Objectifs:
[1] Citez le texte sur l'affaire Weinstock entre « Ça ne s’appelait » et « surréaliste. Absolument absurde. », inclusivement.
[2] Ces affirmations concordent-elles avec le texte sur l'affaire Weinstock ? Répondez par oui ou par non à chacune, avec les mots décisifs du texte cités textuellement.
(a) Le philosophe a vu son monde s'écrouler en sortant d'une réunion en soirée.
(b) Le cours d'éthique de Daniel Weinstock avait lieu à 13 h 30 à l'Université McGill.
(c) Le gouvernement a vérifié les faits avant de répudier le philosophe.

Le philosophe montréalais Daniel Weinstock discute de son retour dans le débat public québécois avec notre chroniqueuse Isabelle Hachey.

Ça ne s’appelait pas encore « l’affaire Weinstock », mais tous les ingrédients étaient en place pour que ça le devienne très rapidement. Le 20 février 2020, en sortant d’une réunion matinale, le philosophe a vu son monde s’écrouler. Un chroniqueur le traînait dans la boue, sans aucune raison. Le gouvernement le répudiait, sans plus de vérification. C’était parfaitement surréaliste. Absolument absurde.

Daniel Weinstock a passé la matinée au bout du fil, à tenter de s’extirper de ce cauchemar éveillé. Il n’a pas eu le temps de préparer le cours d’éthique qu’il donnait à 13 h 30 à l’Université McGill. Il s’est présenté en classe, abasourdi, quand une étudiante lui a lancé : « Hey, prof Weinstock, you’re trending on Twitter ! »

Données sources
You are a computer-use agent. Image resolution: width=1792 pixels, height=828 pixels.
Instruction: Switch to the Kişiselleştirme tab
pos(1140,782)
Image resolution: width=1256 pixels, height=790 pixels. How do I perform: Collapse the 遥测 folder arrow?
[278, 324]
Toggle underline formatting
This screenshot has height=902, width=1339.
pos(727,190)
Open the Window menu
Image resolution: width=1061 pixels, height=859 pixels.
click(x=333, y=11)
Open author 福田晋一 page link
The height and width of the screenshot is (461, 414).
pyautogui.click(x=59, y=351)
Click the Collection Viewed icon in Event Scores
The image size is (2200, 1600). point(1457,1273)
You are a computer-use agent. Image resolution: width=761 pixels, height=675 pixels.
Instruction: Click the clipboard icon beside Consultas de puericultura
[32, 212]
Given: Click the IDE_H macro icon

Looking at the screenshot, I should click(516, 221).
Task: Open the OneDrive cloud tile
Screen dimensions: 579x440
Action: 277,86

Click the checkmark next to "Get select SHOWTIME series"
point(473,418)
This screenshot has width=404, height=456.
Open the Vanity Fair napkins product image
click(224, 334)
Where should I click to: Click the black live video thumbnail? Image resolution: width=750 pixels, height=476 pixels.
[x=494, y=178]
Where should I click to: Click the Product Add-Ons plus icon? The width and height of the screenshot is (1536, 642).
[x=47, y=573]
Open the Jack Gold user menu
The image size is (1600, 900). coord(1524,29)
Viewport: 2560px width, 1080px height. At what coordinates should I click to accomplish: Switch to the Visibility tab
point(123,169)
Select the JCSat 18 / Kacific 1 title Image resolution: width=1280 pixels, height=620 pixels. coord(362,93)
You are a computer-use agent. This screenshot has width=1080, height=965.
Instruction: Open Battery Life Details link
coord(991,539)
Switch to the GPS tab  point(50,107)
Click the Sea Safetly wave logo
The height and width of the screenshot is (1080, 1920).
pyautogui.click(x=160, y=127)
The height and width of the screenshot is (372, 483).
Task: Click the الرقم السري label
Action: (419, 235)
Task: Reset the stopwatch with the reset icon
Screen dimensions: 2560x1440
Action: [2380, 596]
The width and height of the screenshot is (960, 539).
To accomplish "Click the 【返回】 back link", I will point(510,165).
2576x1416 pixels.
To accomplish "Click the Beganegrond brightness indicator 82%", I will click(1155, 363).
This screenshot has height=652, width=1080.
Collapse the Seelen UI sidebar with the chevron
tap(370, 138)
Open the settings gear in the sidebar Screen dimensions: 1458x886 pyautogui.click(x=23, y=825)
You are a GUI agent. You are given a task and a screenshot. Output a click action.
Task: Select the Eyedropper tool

Liste des solutions:
[1]
Ça ne s’appelait pas encore « l’affaire Weinstock », mais tous les ingrédients étaient en place pour que ça le devienne très rapidement. Le 20 février 2020, en sortant d’une réunion matinale, le philosophe a vu son monde s’écrouler. Un chroniqueur le traînait dans la boue, sans aucune raison. Le gouvernement le répudiait, sans plus de vérification. C’était parfaitement surréaliste. Absolument absurde.

[2]
(a) Non : « en sortant d’une réunion matinale, le philosophe a vu son monde s’écrouler ».
(b) Oui : « le cours d’éthique qu’il donnait à 13 h 30 à l’Université McGill ».
(c) Non : « Le gouvernement le répudiait, sans plus de vérification. »